Work item: What needs transcribing is the line with "Given: Click the" and every line after it to the end of the records, exactly and alone, with no pictures.

Source data:
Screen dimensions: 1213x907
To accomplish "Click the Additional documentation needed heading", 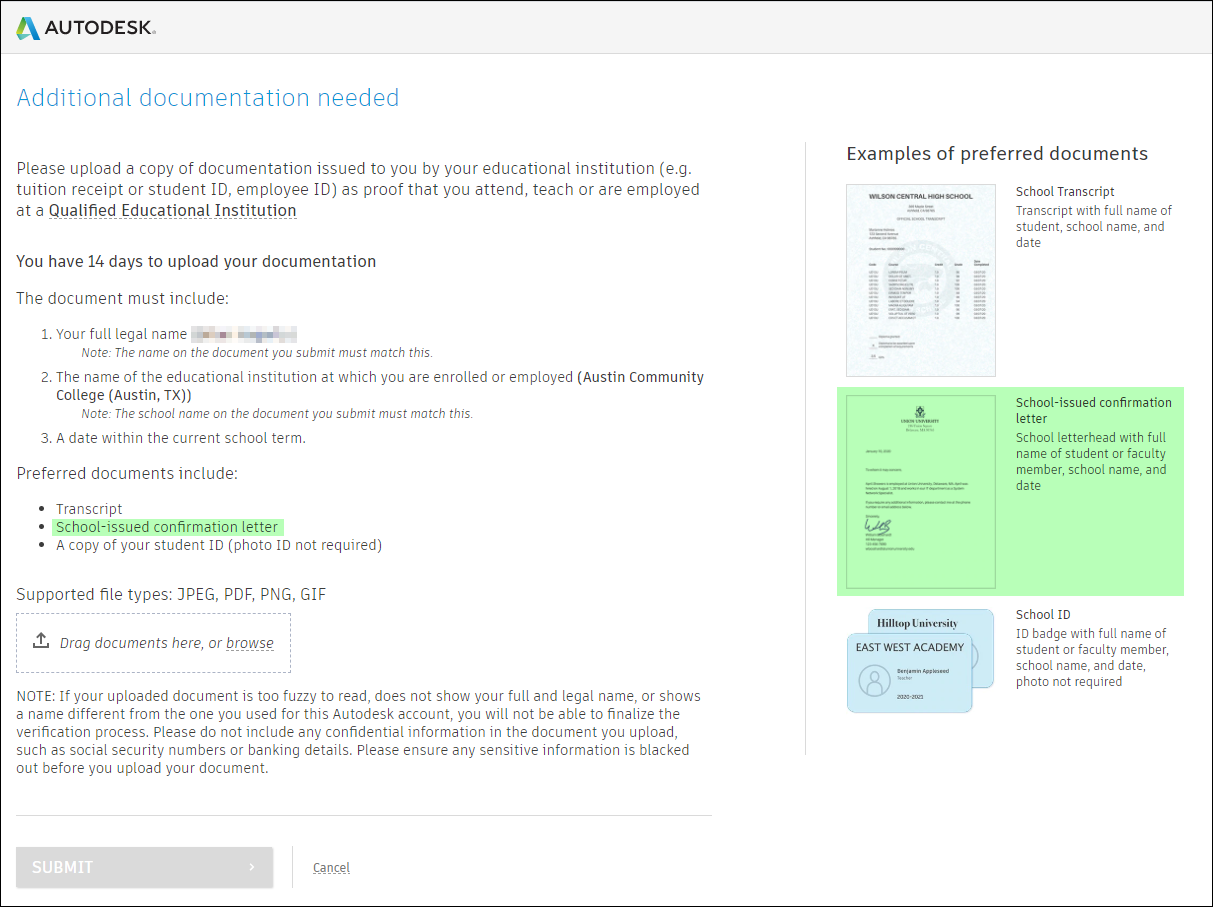I will [208, 98].
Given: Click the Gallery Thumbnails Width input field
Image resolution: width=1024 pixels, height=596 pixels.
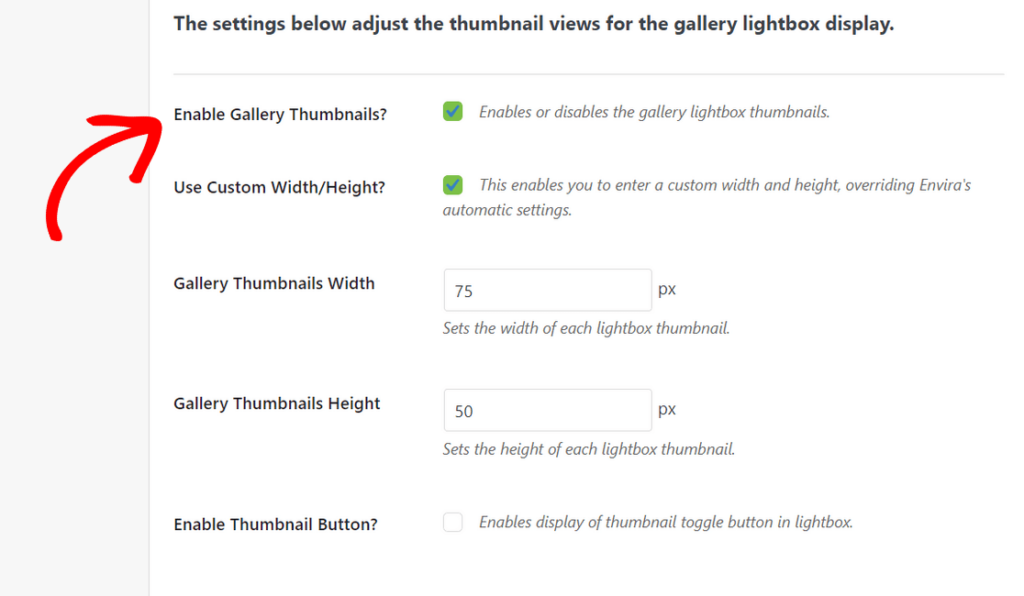Looking at the screenshot, I should (x=547, y=289).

Task solution:
Given: Click the Gallery Thumbnails Width input field
Image resolution: width=1024 pixels, height=596 pixels.
Looking at the screenshot, I should (x=547, y=289).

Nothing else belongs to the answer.